Steady-state pharmacokinetics of oral sustained-release morphine sulphate in dogs.

The pharmacokinetics of steady-state oral sustained-release morphine sulphate (OSRMS) were studied in dogs. Beagles (n = 6) were randomly assigned to one of two treatment groups. Treatments included 15 mg OSRMS every 8 h for 4 days, or 15 mg OSRMS every 12 h for 4 days. Serum samples, drawn at intervals for the final 24 h of drug administration were analysed for morphine concentration using radioimmunoassay. Pharmacokinetic analysis revealed that there were no significant differences between trough serum concentrations for the concentration-time curves within either treatment group, indicating that steady-state pharmacokinetics had been achieved. There were no significant differences in time to maximum serum concentration among the three sections of the concentration-time curve for the 8-h group or between the two sections of the curve for the 12-h group. Area under the concentration-time curve and maximum serum concentrations were significantly greater for the section of the curve following dosing at 7:30 h than following dosing at 19:30 h in the 12-h treatment group. This chronopharmacokinetic variability was not present in the 8-h treatment group.
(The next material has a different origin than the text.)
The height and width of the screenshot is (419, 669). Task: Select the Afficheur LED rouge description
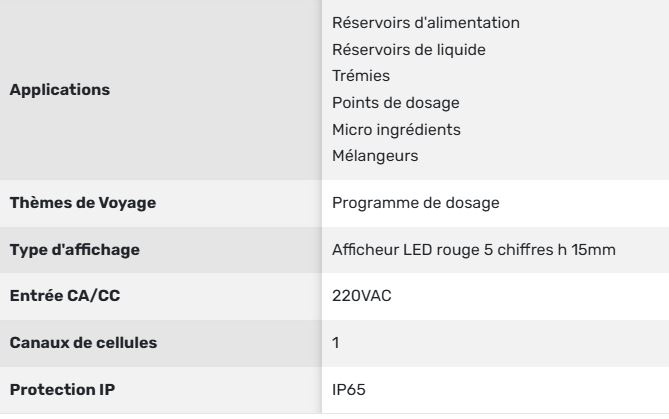(x=470, y=250)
OSRMS provides sustained periods of elevated serum concentrations following administration every 8 or 12 h at a clinically applicable dosage. The clinical implications of the chronopharmacokinetic variability seen with 12-hourly administration are not known. This formulation has potential for the treatment of chronic pain in dogs, but further studies of efficacy and safety following long-term administration are required.